High Liner to acquire US frozen shrimp importer

Published on
May 10, 2017

North American value-added frozen seafood supplier High Liner Foods signed a definitive agreement on 10 May to acquire Rubicon Resources, LLC, a shrimp importer based out of the United States.

With expertise in importing and distributing sustainably-sourced frozen shrimp products to the private-label U.S. retail market, Rubicon can help grow and strengthen High Liner’s position in the shrimp category, explained the company.   

"I am pleased to announce that High Liner Foods signed a definitive agreement to acquire Rubicon Resources, LLC, a significant player in the U.S. shrimp market," said High Liner CEO Keith Decker.  "Rubicon is an ideal acquisition for High Liner that will provide sales and earnings growth, and expedite diversification of our product portfolio to aquaculture species, like shrimp, that are experiencing stronger growth rates in North America."

"Rubicon's business is built on a commitment to bringing U.S. consumers high-quality sustainable seafood products, and at the heart of our success are the long-term strategic partnerships we've built with our trusted suppliers," added Brian Wynn, President and Founder of Rubicon Resources, LLC.  "We've focused on making seafood simple for our customers through innovation, collaboration and creativity, which aligns perfectly with High Liner Foods' mission to drive seafood consumption through innovative solutions that make it easy for North Americans to enjoy delicious and healthy seafood."

Annual sales for Rubicon in 2016 amounted to USD 234 million (EUR 215 million), with a pro-forma EBITDA of USD 16 million (EUR 14 million).

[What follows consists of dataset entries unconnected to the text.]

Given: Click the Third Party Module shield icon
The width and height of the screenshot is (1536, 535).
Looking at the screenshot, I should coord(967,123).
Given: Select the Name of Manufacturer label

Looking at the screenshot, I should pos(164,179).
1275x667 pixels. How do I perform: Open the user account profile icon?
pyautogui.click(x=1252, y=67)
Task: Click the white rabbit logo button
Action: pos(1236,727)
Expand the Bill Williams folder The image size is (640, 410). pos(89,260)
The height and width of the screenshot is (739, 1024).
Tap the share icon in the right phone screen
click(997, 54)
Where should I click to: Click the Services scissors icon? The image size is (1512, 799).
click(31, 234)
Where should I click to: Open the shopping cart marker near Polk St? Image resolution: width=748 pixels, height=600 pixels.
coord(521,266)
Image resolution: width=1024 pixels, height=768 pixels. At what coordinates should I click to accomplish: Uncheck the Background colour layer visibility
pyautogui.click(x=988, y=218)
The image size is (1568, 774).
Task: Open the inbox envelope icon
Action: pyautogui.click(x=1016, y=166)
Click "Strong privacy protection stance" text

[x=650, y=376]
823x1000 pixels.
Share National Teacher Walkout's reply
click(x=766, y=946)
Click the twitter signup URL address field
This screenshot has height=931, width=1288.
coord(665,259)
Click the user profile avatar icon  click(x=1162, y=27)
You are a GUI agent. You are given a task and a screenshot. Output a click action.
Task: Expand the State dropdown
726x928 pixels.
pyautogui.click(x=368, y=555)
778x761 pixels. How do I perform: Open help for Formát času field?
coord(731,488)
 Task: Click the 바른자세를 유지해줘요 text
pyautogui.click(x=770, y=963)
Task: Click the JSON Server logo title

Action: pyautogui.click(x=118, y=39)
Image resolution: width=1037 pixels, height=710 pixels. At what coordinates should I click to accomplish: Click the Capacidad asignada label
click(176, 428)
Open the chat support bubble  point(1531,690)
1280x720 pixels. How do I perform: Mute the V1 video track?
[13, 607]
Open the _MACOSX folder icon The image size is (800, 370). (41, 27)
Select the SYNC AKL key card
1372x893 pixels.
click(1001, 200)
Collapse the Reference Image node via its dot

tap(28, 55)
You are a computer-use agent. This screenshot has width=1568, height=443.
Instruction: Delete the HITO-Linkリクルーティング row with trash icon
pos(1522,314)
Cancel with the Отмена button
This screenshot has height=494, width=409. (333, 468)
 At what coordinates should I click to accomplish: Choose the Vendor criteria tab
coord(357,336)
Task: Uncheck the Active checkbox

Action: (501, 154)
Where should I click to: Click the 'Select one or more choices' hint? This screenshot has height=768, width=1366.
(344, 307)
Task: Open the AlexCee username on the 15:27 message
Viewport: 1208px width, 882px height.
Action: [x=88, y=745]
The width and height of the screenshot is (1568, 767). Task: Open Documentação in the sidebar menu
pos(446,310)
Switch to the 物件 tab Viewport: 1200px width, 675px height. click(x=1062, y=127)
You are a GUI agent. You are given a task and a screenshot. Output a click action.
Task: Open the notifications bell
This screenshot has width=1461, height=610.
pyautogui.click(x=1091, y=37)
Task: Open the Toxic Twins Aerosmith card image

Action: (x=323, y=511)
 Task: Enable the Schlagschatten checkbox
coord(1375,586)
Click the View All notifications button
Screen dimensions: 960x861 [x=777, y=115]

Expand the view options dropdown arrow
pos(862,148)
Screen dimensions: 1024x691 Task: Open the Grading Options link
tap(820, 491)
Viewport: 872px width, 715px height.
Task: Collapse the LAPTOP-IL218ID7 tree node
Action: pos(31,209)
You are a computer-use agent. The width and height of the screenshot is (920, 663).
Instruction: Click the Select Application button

High Liner anticipates an acquisition price of USD 107 million (EUR 98 million) prior to transaction fees to acquire Rubicon, which will be settled 70 percent in cash and 30 percent in High Liner Foods common shares, said the company. 

“The definitive agreement includes a five-year supply agreement with Rubicon's supply partners based on mutually acceptable terms and a three-year employment contract with Brian Wynn to continue as Rubicon's President,” High Liner said. 

Financing for the acquisition will be carried out using High Liner’s existing credit facilities and will be subject to approval from the supplier’s lenders and the Toronto Stock Exchange. While High Liner doesn’t anticipate it will realize material synergies for Rubicon, “it will be immediately accretive in 2017, after considering the impact of incremental interest costs related to financing the acquisition, and excluding the impact of one-time costs associated with the acquisition which will be expensed in the period they are incurred.”

Financial advisors on hand for the acquisition were RBC Capital Markets for High Liner and American Discovery Capital for Rubicon. It is expected that the acquisition will be officially closed in the second quarter of 2017.